- **EXERCISE MATERIAL**
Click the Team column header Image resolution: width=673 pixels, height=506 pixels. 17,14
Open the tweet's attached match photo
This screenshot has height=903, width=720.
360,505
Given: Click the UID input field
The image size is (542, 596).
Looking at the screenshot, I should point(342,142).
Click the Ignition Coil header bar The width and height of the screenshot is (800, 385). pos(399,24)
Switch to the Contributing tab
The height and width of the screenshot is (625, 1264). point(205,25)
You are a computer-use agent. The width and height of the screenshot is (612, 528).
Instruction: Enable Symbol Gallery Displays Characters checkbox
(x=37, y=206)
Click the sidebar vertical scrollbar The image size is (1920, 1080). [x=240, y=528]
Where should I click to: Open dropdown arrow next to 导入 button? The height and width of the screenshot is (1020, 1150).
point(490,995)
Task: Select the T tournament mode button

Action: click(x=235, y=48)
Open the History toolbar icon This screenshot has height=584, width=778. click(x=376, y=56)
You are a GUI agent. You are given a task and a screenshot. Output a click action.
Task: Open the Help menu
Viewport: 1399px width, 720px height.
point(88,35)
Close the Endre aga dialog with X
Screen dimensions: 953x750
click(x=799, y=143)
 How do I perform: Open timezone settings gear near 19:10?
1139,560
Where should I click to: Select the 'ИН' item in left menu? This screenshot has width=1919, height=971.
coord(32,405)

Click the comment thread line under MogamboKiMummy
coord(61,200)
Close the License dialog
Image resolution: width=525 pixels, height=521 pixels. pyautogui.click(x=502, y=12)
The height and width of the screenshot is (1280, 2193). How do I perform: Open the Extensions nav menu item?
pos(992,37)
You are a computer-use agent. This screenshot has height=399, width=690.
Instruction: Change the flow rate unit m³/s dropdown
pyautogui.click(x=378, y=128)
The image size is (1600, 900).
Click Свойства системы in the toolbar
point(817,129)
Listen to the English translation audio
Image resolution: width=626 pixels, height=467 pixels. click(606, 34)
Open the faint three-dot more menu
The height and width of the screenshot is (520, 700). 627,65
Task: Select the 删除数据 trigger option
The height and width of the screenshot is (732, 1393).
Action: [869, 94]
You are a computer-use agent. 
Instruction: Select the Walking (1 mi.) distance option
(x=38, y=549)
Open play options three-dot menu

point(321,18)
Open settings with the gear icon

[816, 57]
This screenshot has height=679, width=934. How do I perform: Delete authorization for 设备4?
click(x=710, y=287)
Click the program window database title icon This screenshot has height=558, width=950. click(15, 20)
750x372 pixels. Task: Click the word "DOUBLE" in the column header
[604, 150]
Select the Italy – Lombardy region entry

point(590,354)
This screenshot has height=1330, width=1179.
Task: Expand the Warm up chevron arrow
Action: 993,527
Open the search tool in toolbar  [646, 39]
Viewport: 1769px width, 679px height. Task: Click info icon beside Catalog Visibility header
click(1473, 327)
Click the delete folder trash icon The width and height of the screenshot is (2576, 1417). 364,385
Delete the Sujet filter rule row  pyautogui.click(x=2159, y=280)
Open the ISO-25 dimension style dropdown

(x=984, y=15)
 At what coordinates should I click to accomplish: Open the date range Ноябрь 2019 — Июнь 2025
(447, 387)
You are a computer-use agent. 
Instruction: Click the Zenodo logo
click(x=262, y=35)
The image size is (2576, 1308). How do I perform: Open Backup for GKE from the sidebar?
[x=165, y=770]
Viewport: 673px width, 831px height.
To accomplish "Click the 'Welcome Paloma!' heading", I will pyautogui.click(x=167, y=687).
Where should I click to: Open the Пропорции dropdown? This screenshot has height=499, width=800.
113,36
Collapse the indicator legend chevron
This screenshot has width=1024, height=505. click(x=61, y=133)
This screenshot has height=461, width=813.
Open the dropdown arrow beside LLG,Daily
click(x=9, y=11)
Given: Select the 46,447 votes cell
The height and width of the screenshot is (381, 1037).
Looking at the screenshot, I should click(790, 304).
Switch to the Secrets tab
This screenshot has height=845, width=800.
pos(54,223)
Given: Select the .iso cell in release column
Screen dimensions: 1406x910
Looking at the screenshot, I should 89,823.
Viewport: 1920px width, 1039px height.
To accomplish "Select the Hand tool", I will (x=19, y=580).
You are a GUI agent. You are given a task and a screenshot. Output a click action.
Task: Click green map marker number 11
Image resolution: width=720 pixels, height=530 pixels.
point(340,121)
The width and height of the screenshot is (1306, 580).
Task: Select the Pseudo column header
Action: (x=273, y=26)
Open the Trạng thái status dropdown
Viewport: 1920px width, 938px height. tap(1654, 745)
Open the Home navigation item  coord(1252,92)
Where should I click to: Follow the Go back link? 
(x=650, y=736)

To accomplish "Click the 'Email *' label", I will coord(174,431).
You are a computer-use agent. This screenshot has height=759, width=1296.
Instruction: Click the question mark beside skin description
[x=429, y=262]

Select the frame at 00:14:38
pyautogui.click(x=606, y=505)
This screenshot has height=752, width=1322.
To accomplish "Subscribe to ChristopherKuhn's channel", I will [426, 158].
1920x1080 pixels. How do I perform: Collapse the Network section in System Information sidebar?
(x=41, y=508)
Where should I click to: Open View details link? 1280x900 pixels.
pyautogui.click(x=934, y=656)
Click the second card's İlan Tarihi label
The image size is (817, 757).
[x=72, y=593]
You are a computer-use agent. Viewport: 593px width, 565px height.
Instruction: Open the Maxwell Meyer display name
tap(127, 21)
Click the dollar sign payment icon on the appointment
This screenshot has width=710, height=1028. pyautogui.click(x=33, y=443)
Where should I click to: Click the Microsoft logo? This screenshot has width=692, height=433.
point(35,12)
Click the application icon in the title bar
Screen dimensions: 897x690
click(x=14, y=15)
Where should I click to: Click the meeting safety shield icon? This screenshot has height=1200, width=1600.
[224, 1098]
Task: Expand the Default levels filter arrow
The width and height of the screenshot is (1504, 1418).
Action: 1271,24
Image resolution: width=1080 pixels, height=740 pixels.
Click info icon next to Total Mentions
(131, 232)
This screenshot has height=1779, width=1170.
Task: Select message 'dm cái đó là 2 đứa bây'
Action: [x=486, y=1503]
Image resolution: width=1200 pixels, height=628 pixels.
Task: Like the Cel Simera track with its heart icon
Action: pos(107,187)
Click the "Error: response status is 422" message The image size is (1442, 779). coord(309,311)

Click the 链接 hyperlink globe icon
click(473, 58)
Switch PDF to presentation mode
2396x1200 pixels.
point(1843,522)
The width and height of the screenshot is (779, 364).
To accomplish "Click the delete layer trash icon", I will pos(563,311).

- **GIVEN PROBLEM**
Reproduce every line above word for word, with nothing changed, added, or left out.

- **OUTPUT OF THE TASK**
Click the Team column header Image resolution: width=673 pixels, height=506 pixels. 17,14
Open the tweet's attached match photo
This screenshot has height=903, width=720.
360,505
Given: Click the UID input field
The image size is (542, 596).
Looking at the screenshot, I should point(342,142).
Click the Ignition Coil header bar The width and height of the screenshot is (800, 385). pos(399,24)
Switch to the Contributing tab
The height and width of the screenshot is (625, 1264). point(205,25)
You are a computer-use agent. The width and height of the screenshot is (612, 528).
Instruction: Enable Symbol Gallery Displays Characters checkbox
(x=37, y=206)
Click the sidebar vertical scrollbar The image size is (1920, 1080). [x=240, y=528]
Where should I click to: Open dropdown arrow next to 导入 button? The height and width of the screenshot is (1020, 1150).
point(490,995)
Task: Select the T tournament mode button

Action: click(x=235, y=48)
Open the History toolbar icon This screenshot has height=584, width=778. click(x=376, y=56)
You are a GUI agent. You are given a task and a screenshot. Output a click action.
Task: Open the Help menu
Viewport: 1399px width, 720px height.
point(88,35)
Close the Endre aga dialog with X
Screen dimensions: 953x750
click(x=799, y=143)
 How do I perform: Open timezone settings gear near 19:10?
1139,560
Where should I click to: Select the 'ИН' item in left menu? This screenshot has width=1919, height=971.
coord(32,405)

Click the comment thread line under MogamboKiMummy
coord(61,200)
Close the License dialog
Image resolution: width=525 pixels, height=521 pixels. pyautogui.click(x=502, y=12)
The height and width of the screenshot is (1280, 2193). How do I perform: Open the Extensions nav menu item?
pos(992,37)
You are a computer-use agent. This screenshot has height=399, width=690.
Instruction: Change the flow rate unit m³/s dropdown
pyautogui.click(x=378, y=128)
The image size is (1600, 900).
Click Свойства системы in the toolbar
point(817,129)
Listen to the English translation audio
Image resolution: width=626 pixels, height=467 pixels. click(606, 34)
Open the faint three-dot more menu
The height and width of the screenshot is (520, 700). 627,65
Task: Select the 删除数据 trigger option
The height and width of the screenshot is (732, 1393).
Action: [869, 94]
You are a computer-use agent. 
Instruction: Select the Walking (1 mi.) distance option
(x=38, y=549)
Open play options three-dot menu

point(321,18)
Open settings with the gear icon

[816, 57]
This screenshot has height=679, width=934. How do I perform: Delete authorization for 设备4?
click(x=710, y=287)
Click the program window database title icon This screenshot has height=558, width=950. click(15, 20)
750x372 pixels. Task: Click the word "DOUBLE" in the column header
[604, 150]
Select the Italy – Lombardy region entry

point(590,354)
This screenshot has height=1330, width=1179.
Task: Expand the Warm up chevron arrow
Action: 993,527
Open the search tool in toolbar  [646, 39]
Viewport: 1769px width, 679px height. Task: Click info icon beside Catalog Visibility header
click(1473, 327)
Click the delete folder trash icon The width and height of the screenshot is (2576, 1417). 364,385
Delete the Sujet filter rule row  pyautogui.click(x=2159, y=280)
Open the ISO-25 dimension style dropdown

(x=984, y=15)
 At what coordinates should I click to accomplish: Open the date range Ноябрь 2019 — Июнь 2025
(447, 387)
You are a computer-use agent. 
Instruction: Click the Zenodo logo
click(x=262, y=35)
The image size is (2576, 1308). How do I perform: Open Backup for GKE from the sidebar?
[x=165, y=770]
Viewport: 673px width, 831px height.
To accomplish "Click the 'Welcome Paloma!' heading", I will pyautogui.click(x=167, y=687).
Where should I click to: Open the Пропорции dropdown? This screenshot has height=499, width=800.
113,36
Collapse the indicator legend chevron
This screenshot has width=1024, height=505. click(x=61, y=133)
This screenshot has height=461, width=813.
Open the dropdown arrow beside LLG,Daily
click(x=9, y=11)
Given: Select the 46,447 votes cell
The height and width of the screenshot is (381, 1037).
Looking at the screenshot, I should click(790, 304).
Switch to the Secrets tab
This screenshot has height=845, width=800.
pos(54,223)
Given: Select the .iso cell in release column
Screen dimensions: 1406x910
Looking at the screenshot, I should 89,823.
Viewport: 1920px width, 1039px height.
To accomplish "Select the Hand tool", I will (x=19, y=580).
You are a GUI agent. You are given a task and a screenshot. Output a click action.
Task: Click green map marker number 11
Image resolution: width=720 pixels, height=530 pixels.
point(340,121)
The width and height of the screenshot is (1306, 580).
Task: Select the Pseudo column header
Action: (x=273, y=26)
Open the Trạng thái status dropdown
Viewport: 1920px width, 938px height. tap(1654, 745)
Open the Home navigation item  coord(1252,92)
Where should I click to: Follow the Go back link? 
(x=650, y=736)

To accomplish "Click the 'Email *' label", I will coord(174,431).
You are a computer-use agent. This screenshot has height=759, width=1296.
Instruction: Click the question mark beside skin description
[x=429, y=262]

Select the frame at 00:14:38
pyautogui.click(x=606, y=505)
This screenshot has height=752, width=1322.
To accomplish "Subscribe to ChristopherKuhn's channel", I will [426, 158].
1920x1080 pixels. How do I perform: Collapse the Network section in System Information sidebar?
(x=41, y=508)
Where should I click to: Open View details link? 1280x900 pixels.
pyautogui.click(x=934, y=656)
Click the second card's İlan Tarihi label
The image size is (817, 757).
[x=72, y=593]
You are a computer-use agent. Viewport: 593px width, 565px height.
Instruction: Open the Maxwell Meyer display name
tap(127, 21)
Click the dollar sign payment icon on the appointment
This screenshot has width=710, height=1028. pyautogui.click(x=33, y=443)
Where should I click to: Click the Microsoft logo? This screenshot has width=692, height=433.
point(35,12)
Click the application icon in the title bar
Screen dimensions: 897x690
click(x=14, y=15)
Where should I click to: Click the meeting safety shield icon? This screenshot has height=1200, width=1600.
[224, 1098]
Task: Expand the Default levels filter arrow
The width and height of the screenshot is (1504, 1418).
Action: 1271,24
Image resolution: width=1080 pixels, height=740 pixels.
Click info icon next to Total Mentions
(131, 232)
This screenshot has height=1779, width=1170.
Task: Select message 'dm cái đó là 2 đứa bây'
Action: [x=486, y=1503]
Image resolution: width=1200 pixels, height=628 pixels.
Task: Like the Cel Simera track with its heart icon
Action: pos(107,187)
Click the "Error: response status is 422" message The image size is (1442, 779). coord(309,311)

Click the 链接 hyperlink globe icon
click(473, 58)
Switch PDF to presentation mode
2396x1200 pixels.
point(1843,522)
The width and height of the screenshot is (779, 364).
To accomplish "Click the delete layer trash icon", I will pos(563,311).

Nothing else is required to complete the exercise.